"""

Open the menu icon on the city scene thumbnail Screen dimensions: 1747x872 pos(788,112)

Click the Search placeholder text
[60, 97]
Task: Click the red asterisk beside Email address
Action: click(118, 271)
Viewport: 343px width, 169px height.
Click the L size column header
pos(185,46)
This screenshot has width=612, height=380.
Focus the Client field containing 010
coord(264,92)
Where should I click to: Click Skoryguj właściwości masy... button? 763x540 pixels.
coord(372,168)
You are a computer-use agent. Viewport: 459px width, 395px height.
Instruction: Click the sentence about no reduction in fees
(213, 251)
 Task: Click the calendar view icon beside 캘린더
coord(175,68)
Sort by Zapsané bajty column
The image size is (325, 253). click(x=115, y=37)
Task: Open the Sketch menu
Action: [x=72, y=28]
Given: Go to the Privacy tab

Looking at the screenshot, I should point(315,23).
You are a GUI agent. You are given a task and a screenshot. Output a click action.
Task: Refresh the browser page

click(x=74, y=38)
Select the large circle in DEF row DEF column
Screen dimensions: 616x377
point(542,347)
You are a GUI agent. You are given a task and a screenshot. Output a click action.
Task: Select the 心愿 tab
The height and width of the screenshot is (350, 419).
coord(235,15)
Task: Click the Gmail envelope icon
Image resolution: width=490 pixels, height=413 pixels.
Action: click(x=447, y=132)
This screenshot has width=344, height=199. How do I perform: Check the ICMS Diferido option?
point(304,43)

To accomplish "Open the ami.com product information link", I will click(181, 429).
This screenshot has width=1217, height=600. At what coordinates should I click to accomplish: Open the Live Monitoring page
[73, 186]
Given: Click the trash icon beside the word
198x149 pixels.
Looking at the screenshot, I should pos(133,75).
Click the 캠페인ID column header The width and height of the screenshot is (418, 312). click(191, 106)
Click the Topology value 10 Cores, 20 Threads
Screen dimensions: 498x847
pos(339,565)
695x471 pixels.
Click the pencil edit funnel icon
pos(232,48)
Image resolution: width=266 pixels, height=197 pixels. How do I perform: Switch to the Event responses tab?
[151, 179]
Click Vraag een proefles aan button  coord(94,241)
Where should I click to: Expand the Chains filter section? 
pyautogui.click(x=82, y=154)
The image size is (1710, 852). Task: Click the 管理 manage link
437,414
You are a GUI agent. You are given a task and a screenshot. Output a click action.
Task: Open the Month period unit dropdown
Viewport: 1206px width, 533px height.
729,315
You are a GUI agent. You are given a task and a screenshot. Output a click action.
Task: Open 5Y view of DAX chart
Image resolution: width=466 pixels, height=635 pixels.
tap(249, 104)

"""

§ What to do: Without leaving out a single line, retype the material above exactly.

§ Answer space:
Open the menu icon on the city scene thumbnail Screen dimensions: 1747x872 pos(788,112)

Click the Search placeholder text
[60, 97]
Task: Click the red asterisk beside Email address
Action: click(118, 271)
Viewport: 343px width, 169px height.
Click the L size column header
pos(185,46)
This screenshot has width=612, height=380.
Focus the Client field containing 010
coord(264,92)
Where should I click to: Click Skoryguj właściwości masy... button? 763x540 pixels.
coord(372,168)
You are a computer-use agent. Viewport: 459px width, 395px height.
Instruction: Click the sentence about no reduction in fees
(213, 251)
 Task: Click the calendar view icon beside 캘린더
coord(175,68)
Sort by Zapsané bajty column
The image size is (325, 253). click(x=115, y=37)
Task: Open the Sketch menu
Action: [x=72, y=28]
Given: Go to the Privacy tab

Looking at the screenshot, I should point(315,23).
You are a GUI agent. You are given a task and a screenshot. Output a click action.
Task: Refresh the browser page

click(x=74, y=38)
Select the large circle in DEF row DEF column
Screen dimensions: 616x377
point(542,347)
You are a GUI agent. You are given a task and a screenshot. Output a click action.
Task: Select the 心愿 tab
The height and width of the screenshot is (350, 419).
coord(235,15)
Task: Click the Gmail envelope icon
Image resolution: width=490 pixels, height=413 pixels.
Action: click(x=447, y=132)
This screenshot has width=344, height=199. How do I perform: Check the ICMS Diferido option?
point(304,43)

To accomplish "Open the ami.com product information link", I will click(181, 429).
This screenshot has width=1217, height=600. At what coordinates should I click to accomplish: Open the Live Monitoring page
[73, 186]
Given: Click the trash icon beside the word
198x149 pixels.
Looking at the screenshot, I should pos(133,75).
Click the 캠페인ID column header The width and height of the screenshot is (418, 312). click(191, 106)
Click the Topology value 10 Cores, 20 Threads
Screen dimensions: 498x847
pos(339,565)
695x471 pixels.
Click the pencil edit funnel icon
pos(232,48)
Image resolution: width=266 pixels, height=197 pixels. How do I perform: Switch to the Event responses tab?
[151, 179]
Click Vraag een proefles aan button  coord(94,241)
Where should I click to: Expand the Chains filter section? 
pyautogui.click(x=82, y=154)
The image size is (1710, 852). Task: Click the 管理 manage link
437,414
You are a GUI agent. You are given a task and a screenshot. Output a click action.
Task: Open the Month period unit dropdown
Viewport: 1206px width, 533px height.
729,315
You are a GUI agent. You are given a task and a screenshot. Output a click action.
Task: Open 5Y view of DAX chart
Image resolution: width=466 pixels, height=635 pixels.
tap(249, 104)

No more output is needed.